§ **WHAT IS NEEDED**:
What is needed is each line of the data below that holds the string "swatch".

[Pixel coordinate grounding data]

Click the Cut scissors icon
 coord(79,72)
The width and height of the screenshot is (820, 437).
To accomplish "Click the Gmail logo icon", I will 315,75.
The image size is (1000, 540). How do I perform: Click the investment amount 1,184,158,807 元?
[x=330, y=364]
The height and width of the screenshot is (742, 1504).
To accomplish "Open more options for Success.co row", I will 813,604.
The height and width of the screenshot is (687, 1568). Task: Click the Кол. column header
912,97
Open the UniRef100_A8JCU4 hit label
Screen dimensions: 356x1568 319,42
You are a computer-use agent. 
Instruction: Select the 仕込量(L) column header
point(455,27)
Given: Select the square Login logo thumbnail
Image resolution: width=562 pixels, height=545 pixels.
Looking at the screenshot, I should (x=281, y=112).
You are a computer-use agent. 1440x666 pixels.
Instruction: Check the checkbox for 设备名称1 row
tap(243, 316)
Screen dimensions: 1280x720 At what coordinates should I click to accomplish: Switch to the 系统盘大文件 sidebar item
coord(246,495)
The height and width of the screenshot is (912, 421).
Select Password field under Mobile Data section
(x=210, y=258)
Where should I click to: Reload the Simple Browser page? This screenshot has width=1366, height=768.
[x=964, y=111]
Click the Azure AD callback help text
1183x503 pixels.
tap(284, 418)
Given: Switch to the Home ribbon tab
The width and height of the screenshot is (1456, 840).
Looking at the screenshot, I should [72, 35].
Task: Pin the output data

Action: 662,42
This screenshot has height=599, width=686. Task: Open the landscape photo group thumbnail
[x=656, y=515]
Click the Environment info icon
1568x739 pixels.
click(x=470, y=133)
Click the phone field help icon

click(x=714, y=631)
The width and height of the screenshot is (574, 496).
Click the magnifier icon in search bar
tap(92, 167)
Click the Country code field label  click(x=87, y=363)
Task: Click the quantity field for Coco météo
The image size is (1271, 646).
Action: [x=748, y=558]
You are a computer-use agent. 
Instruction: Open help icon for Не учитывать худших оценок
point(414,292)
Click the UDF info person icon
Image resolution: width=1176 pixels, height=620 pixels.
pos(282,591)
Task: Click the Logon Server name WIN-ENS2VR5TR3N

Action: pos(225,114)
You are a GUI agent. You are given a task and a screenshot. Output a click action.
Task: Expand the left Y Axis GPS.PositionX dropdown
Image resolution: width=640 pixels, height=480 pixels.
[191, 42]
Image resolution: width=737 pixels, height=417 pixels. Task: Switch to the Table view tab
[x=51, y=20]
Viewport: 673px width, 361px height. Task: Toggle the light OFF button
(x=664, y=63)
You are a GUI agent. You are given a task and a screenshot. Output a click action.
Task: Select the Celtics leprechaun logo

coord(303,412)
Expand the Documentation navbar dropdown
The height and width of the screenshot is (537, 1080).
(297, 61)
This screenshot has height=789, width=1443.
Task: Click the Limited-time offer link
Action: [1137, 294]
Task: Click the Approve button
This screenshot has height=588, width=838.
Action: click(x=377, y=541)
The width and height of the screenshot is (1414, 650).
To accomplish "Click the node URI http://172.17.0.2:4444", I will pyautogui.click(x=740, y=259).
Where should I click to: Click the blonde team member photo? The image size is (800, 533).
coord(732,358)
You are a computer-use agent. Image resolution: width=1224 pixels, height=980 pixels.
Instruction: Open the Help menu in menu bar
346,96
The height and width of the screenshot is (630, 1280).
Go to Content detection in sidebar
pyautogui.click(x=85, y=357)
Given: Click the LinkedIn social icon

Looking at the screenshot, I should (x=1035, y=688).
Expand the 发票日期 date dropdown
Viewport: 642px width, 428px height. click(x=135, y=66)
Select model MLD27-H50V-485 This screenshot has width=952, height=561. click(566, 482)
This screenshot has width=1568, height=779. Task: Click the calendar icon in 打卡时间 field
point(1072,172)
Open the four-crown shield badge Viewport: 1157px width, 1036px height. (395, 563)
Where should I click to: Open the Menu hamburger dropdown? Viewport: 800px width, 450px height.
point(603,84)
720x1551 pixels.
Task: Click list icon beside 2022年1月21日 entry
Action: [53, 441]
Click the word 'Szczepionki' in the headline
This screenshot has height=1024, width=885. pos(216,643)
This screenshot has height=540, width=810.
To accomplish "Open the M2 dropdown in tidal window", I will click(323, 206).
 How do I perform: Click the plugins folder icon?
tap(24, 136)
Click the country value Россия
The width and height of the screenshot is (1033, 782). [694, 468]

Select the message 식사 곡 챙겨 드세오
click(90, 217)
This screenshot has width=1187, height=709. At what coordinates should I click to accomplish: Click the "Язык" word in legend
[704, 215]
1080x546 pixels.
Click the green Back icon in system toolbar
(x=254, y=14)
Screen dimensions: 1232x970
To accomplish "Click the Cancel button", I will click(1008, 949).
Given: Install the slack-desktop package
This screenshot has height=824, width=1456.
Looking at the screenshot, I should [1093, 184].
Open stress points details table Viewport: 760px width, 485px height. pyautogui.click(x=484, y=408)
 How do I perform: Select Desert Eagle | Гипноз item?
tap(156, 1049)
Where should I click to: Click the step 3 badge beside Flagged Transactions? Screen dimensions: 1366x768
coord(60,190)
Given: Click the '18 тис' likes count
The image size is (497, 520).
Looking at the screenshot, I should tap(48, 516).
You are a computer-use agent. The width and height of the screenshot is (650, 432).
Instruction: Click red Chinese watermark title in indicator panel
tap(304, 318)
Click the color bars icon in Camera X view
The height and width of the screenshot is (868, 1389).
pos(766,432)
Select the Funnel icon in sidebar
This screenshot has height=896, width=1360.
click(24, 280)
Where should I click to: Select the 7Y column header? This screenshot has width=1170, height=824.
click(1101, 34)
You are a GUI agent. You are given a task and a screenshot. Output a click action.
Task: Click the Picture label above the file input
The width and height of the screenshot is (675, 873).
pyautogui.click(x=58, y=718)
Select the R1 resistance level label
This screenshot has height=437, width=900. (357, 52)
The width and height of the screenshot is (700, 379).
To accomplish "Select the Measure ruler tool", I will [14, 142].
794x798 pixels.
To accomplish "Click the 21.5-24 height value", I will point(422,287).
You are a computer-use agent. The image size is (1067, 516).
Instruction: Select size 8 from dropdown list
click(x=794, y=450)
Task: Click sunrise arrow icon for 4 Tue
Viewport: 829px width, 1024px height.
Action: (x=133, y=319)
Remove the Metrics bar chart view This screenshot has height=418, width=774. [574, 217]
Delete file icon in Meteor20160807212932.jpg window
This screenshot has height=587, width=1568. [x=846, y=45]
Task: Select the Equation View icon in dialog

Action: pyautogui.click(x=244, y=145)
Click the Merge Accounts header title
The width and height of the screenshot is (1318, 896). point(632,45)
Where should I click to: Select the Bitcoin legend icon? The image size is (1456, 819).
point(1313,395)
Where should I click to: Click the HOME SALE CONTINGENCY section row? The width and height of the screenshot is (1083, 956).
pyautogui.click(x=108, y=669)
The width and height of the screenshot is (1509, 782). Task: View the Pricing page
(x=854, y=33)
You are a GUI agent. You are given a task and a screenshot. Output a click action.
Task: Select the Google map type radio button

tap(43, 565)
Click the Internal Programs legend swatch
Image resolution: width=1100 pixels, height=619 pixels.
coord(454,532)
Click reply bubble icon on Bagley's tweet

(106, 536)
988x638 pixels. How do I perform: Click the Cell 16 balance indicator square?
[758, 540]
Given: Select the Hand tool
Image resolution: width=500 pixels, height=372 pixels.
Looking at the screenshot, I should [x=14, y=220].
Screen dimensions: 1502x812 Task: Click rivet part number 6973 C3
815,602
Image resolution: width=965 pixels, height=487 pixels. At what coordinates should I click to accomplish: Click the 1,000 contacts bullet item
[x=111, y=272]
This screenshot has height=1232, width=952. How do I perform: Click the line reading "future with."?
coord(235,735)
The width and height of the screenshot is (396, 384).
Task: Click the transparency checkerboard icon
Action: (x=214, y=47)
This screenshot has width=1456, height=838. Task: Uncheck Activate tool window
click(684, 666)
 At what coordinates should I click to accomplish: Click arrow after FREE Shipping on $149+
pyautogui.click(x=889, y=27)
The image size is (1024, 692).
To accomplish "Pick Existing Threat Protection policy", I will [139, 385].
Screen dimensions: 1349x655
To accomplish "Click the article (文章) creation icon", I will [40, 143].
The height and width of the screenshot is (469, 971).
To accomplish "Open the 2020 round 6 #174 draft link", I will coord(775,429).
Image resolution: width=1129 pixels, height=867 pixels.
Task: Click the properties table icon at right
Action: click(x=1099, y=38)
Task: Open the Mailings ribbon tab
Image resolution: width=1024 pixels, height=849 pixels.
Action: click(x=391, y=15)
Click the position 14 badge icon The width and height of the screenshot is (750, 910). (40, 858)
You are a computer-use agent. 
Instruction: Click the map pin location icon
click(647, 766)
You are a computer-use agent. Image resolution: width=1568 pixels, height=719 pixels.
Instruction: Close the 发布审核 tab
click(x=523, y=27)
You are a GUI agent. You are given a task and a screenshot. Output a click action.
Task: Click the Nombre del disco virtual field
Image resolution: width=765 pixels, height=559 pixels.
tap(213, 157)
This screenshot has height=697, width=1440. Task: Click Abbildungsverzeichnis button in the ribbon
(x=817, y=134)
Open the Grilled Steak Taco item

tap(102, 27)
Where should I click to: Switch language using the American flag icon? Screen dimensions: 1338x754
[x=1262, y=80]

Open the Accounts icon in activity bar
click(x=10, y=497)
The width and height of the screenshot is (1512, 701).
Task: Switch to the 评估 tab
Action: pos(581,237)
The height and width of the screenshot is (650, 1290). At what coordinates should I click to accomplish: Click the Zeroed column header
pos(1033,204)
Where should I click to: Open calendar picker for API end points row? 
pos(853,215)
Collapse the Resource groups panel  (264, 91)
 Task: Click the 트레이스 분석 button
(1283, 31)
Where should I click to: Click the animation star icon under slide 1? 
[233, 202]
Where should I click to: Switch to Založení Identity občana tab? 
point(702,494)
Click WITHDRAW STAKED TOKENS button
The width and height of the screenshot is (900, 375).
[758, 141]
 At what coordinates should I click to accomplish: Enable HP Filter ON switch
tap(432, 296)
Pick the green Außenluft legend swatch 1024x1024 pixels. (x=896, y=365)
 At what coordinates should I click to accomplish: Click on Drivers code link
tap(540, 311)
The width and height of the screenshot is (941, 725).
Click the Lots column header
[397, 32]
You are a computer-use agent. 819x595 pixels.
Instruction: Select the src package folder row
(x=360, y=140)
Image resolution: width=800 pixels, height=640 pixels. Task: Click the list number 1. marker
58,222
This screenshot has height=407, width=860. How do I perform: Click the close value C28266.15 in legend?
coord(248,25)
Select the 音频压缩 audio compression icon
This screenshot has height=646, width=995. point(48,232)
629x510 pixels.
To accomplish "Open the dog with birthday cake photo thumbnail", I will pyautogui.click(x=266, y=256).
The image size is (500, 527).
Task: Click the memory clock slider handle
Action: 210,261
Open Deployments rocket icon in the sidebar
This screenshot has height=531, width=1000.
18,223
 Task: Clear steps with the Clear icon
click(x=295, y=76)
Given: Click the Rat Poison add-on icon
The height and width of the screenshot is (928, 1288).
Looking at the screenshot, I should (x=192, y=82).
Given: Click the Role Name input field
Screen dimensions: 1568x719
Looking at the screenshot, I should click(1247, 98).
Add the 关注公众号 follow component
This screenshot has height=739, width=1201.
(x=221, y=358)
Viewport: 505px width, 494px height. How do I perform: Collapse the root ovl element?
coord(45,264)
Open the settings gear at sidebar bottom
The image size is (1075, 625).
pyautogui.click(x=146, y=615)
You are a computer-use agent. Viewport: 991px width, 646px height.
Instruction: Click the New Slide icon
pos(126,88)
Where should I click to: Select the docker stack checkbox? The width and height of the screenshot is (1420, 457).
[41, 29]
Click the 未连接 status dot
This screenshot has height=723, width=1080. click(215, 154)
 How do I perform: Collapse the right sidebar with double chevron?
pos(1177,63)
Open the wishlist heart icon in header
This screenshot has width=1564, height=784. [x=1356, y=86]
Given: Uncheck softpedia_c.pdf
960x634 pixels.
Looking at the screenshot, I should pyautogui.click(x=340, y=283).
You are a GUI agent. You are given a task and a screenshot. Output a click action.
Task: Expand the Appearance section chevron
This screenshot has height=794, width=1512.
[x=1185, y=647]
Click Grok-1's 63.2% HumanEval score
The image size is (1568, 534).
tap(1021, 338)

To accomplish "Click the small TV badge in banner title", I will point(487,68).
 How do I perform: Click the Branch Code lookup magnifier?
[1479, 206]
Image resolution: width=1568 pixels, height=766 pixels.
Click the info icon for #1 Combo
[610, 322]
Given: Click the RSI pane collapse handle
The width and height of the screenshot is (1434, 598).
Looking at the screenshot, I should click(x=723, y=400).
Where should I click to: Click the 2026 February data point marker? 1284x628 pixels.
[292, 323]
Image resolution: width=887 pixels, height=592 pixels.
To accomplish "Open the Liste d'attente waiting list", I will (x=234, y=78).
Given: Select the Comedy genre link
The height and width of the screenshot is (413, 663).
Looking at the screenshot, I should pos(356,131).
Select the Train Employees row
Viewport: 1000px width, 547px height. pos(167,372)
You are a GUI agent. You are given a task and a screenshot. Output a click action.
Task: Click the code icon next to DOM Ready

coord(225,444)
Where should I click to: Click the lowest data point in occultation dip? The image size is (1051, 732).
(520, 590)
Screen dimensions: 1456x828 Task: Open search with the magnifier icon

§ **SOLUTION TO THE PROBLEM**:
Click the Internal Programs legend swatch
Pick the green Außenluft legend swatch 1024x1024 pixels. (x=896, y=365)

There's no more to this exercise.